Your task is to copy each line of the material below that includes "will".

-------- Dataset excerpts

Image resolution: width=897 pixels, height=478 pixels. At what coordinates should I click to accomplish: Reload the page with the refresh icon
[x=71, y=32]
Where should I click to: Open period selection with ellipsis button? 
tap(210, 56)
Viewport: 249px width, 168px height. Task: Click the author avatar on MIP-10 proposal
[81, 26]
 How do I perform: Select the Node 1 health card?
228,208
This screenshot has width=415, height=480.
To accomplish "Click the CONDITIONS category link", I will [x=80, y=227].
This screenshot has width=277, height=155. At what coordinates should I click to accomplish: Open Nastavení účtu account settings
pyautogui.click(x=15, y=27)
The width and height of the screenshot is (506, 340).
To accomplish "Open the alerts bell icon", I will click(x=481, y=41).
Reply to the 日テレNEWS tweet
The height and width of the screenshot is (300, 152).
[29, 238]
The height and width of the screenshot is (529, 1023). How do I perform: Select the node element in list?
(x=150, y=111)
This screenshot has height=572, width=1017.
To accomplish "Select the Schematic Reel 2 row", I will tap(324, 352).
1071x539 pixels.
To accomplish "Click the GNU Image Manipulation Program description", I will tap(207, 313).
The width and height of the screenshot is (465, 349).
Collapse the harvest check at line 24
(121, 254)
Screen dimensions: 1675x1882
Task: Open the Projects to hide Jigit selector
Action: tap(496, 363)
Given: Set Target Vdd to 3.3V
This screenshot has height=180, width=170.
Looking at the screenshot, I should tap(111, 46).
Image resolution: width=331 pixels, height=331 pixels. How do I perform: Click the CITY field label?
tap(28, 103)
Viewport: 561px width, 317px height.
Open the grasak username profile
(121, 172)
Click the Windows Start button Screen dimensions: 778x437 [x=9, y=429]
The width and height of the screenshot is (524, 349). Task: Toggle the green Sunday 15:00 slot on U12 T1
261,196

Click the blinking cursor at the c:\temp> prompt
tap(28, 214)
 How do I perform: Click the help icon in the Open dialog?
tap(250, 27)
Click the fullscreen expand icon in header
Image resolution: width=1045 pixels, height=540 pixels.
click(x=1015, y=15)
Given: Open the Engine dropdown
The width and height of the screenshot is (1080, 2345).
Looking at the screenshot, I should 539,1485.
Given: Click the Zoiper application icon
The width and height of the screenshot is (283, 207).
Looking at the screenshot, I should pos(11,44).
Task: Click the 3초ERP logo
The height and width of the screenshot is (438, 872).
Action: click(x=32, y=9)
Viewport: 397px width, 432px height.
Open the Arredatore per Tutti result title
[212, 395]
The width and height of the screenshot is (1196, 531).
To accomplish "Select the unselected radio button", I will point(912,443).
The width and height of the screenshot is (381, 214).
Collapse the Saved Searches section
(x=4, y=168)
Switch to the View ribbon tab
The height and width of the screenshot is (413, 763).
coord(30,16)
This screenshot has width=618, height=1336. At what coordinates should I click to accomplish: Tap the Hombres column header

----------------

▶ Response area:
To accomplish "Click the CONDITIONS category link", I will [x=80, y=227].
To accomplish "Open the alerts bell icon", I will click(x=481, y=41).
To accomplish "Select the Schematic Reel 2 row", I will tap(324, 352).
To accomplish "Click the GNU Image Manipulation Program description", I will tap(207, 313).
To accomplish "Select the unselected radio button", I will point(912,443).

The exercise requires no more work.